* [EXERCISE MATERIAL]
:::
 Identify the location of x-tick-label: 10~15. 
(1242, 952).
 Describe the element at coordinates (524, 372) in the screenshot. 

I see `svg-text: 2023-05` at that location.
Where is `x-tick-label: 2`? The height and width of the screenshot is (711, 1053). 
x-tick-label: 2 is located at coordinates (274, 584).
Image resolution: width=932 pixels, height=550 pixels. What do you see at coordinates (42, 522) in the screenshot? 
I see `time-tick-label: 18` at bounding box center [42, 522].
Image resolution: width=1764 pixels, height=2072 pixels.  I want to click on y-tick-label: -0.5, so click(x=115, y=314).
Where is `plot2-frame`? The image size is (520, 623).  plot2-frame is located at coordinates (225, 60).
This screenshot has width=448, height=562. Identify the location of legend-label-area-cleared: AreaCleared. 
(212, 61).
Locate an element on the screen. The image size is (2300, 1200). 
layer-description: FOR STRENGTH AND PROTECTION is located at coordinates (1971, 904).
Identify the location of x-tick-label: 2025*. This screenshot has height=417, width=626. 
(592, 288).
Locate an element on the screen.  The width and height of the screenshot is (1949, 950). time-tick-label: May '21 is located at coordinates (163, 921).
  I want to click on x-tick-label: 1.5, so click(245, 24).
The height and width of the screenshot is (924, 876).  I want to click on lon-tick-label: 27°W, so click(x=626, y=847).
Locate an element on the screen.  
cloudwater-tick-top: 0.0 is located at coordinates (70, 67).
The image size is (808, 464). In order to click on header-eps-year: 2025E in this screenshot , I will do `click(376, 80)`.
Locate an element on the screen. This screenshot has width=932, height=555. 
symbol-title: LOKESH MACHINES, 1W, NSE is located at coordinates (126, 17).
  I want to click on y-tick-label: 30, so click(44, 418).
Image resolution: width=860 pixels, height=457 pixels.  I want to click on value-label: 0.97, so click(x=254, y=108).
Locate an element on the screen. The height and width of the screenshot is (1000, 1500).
:::
* [EXERCISE GOAL] Identify every line of the data above that contains the string "want", treating case as significant, and copy each of those lines.

* [RESULT OF THE TASK]
Image resolution: width=1764 pixels, height=2072 pixels.  I want to click on y-tick-label: -0.5, so click(x=115, y=314).
  I want to click on x-tick-label: 1.5, so click(245, 24).
The height and width of the screenshot is (924, 876).  I want to click on lon-tick-label: 27°W, so click(x=626, y=847).
  I want to click on y-tick-label: 30, so click(44, 418).
Image resolution: width=860 pixels, height=457 pixels.  I want to click on value-label: 0.97, so click(x=254, y=108).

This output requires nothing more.